- ABOUT THIS EXERCISE -
From the first line to the last, set down the material exactly, leaving out its pictures.

- WORKING DATA -
§

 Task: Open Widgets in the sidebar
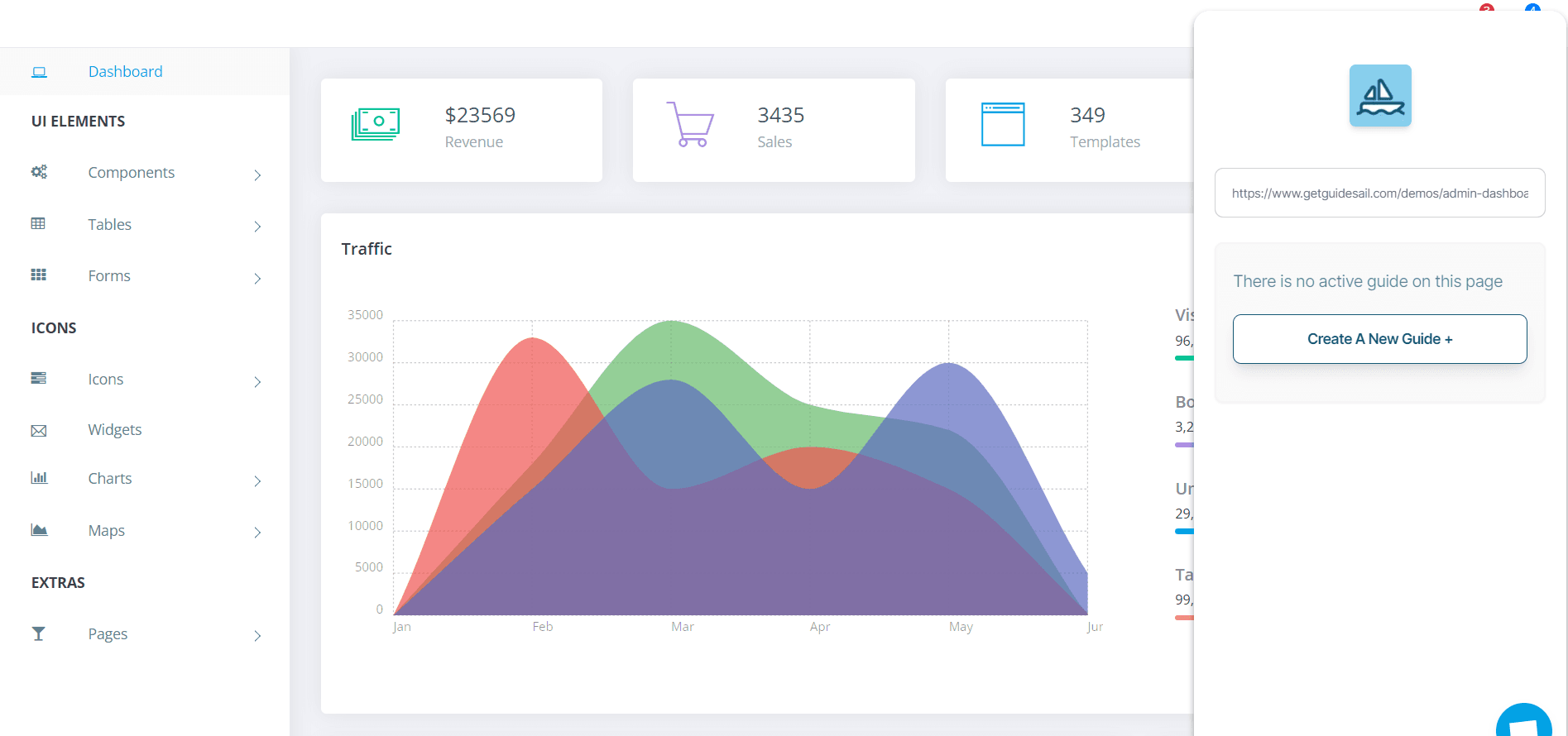click(115, 430)
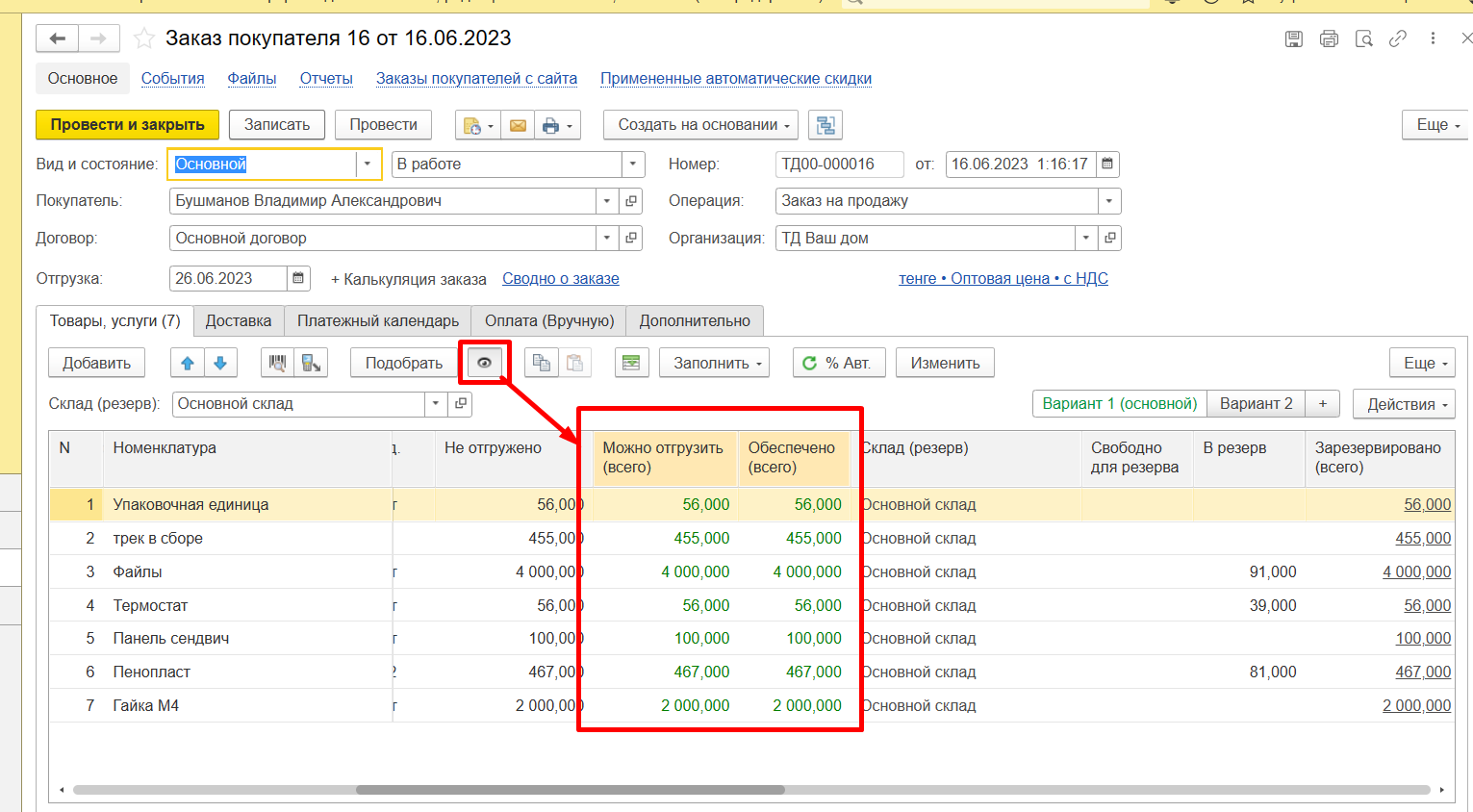This screenshot has height=812, width=1473.
Task: Open calendar picker for Отгрузка date
Action: click(x=299, y=278)
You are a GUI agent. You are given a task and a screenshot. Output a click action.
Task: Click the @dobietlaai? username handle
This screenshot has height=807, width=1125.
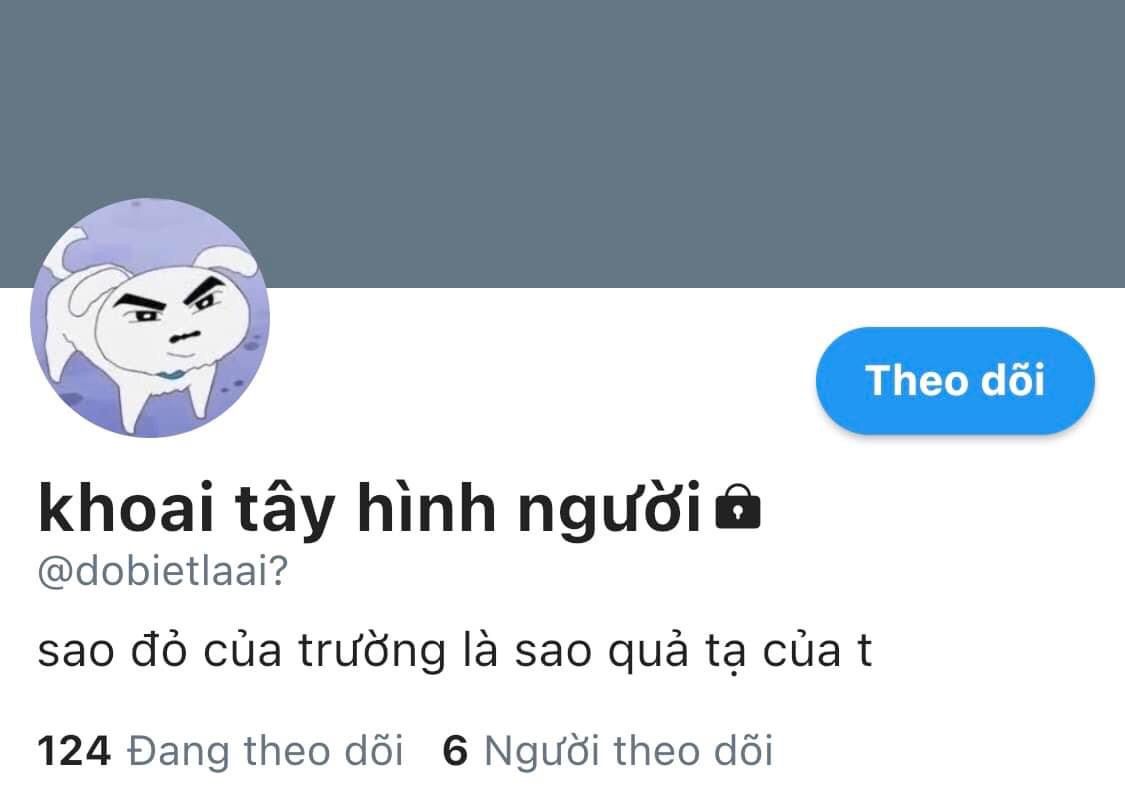163,572
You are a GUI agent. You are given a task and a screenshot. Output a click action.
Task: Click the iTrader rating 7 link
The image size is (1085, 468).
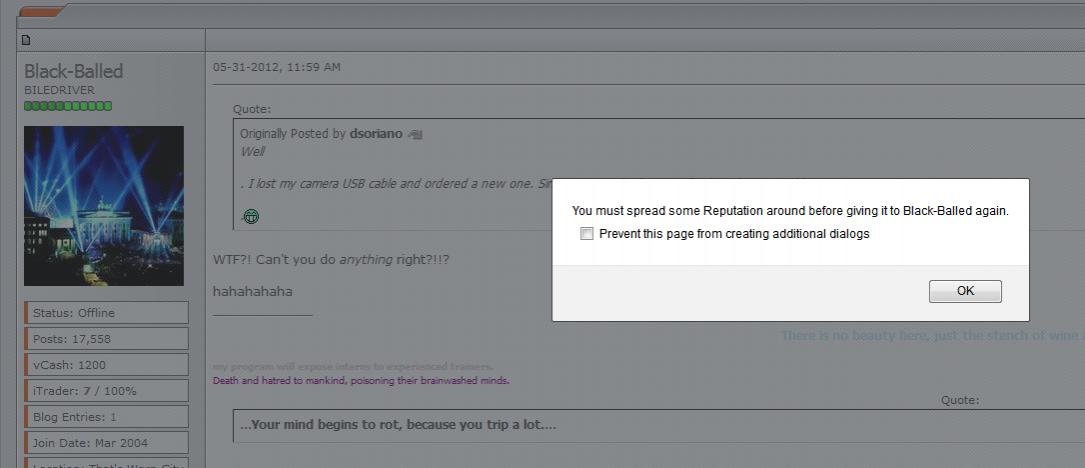pos(88,390)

§

- ANSWER TO THE PROBLEM -
 Task: Open Widgets in the sidebar
click(115, 430)
This screenshot has height=812, width=1473.
Task: Open calendar picker for Отгрузка date
Action: click(x=299, y=278)
You are a GUI agent. You are given a task and a screenshot. Output a click action.
Task: Click the @dobietlaai? username handle
This screenshot has height=807, width=1125.
163,572
You are a GUI agent. You are given a task and a screenshot. Output a click action.
Task: Click the iTrader rating 7 link
The image size is (1085, 468).
pos(88,390)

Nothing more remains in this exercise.